As an adoption counselor and a multilingual practitioner, I often have the pleasure of working with dynamic, multi-racial families.  In my life and in practice, I strive to actively welcome the important topic of race.  But I grew up in a family that never broached the topic.  

My single mother was in some ways ahead of her times as an actively anti-racist white woman.  I was raised in multi-racial neighborhoods and socially, I was surrounded by immigrants of many different cultures.  For that I will be eternally grateful.

However, having lived her life in a white body, my mother wholly lacked the sophistication to initiate me into my own racial experience.  My mother was a recent immigrant with limited English -- her own marginalization was a constant subject of discussion.  The U.S. was on the tail end of the Cold War, and some people did not hold back in their hatred of the Russians (which she was not).  She told me I was an “Amerykanka.”  An English speaking American -- so, no problem.  

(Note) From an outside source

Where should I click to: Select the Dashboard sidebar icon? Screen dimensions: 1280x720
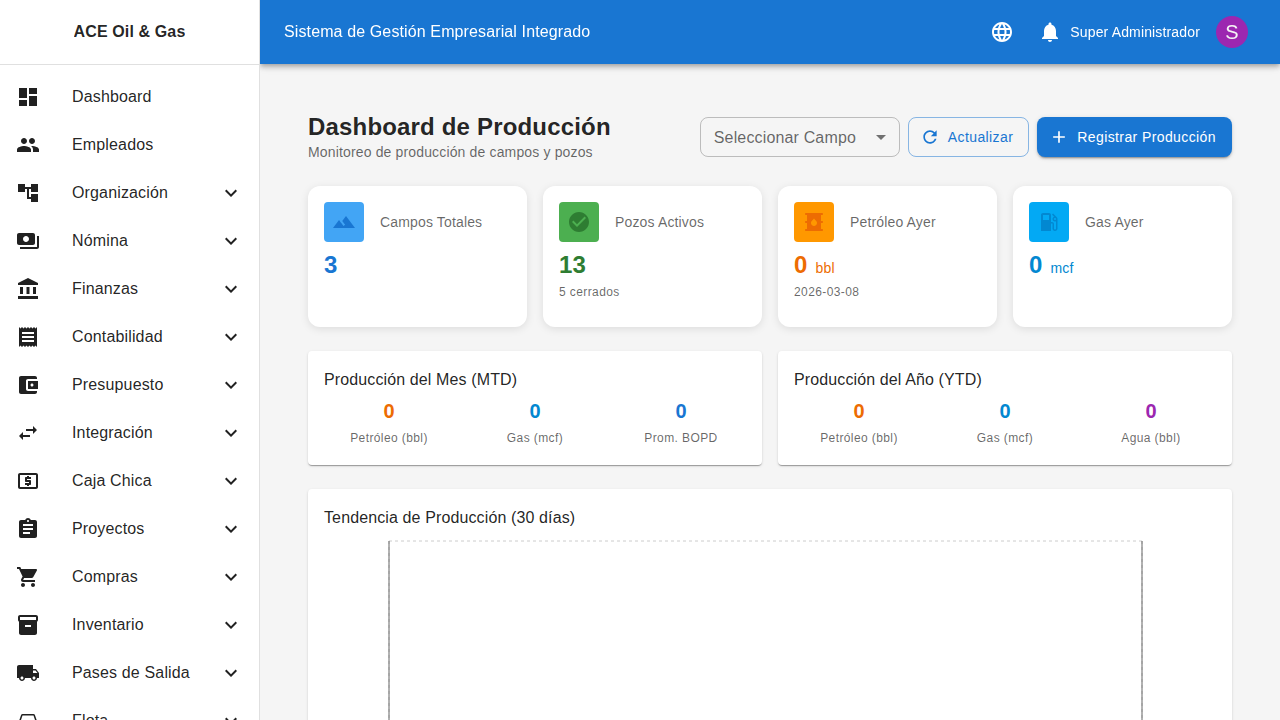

My first inklings of my difference came from the unkind comments of strangers and acquaintances.  I began to notice that people never assumed that I belonged with the blue-eyed blond woman who was my mother.  I endured dozens of versions of the “Wait, that’s your mom??” comments.  I did not yet know the term microaggressions, and it would be decades before I was able to process the complex emotions I had around our racial difference.

By my tweens, I became hyper aware of the ways in which my features and coloring did not resemble my Polish family.  I had no words to describe this strangeness, this otherness within my own people.  I felt blindsided by my racial difference, like I was the last to notice.

When I work with adoptive or mixed-heritage families, I can sense a discomfort with broaching the topic of race.  I feel so much empathy for these parents; usually their resistance to talking about race comes from a good place.  These parents possess a love that sees no racial limits.  They fear that in talking about the racial difference, they will make it more real.  They would prefer to live in a world of unifying rather than differentiating.  

Nonetheless, you cannot protect your non-white child from their initiation into the world of racism.  It will happen.  The question is whether they will feel alone in this, or supported.  If race is not a topic of conversation in the home, it will be difficult for a child to share about microaggressions at the dinner table.  A child might feel like they are imagining things.  In our racialized and sometimes divided country, your child needs to feel like you are their ally. 

A big part of allyship is a willingness to talk about race.  I urge parents to ask their children open-ended questions.  I train parents to listen non-defensively to their child’s stories.   White allies are lifelong learners of race; your child is the expert on their experience.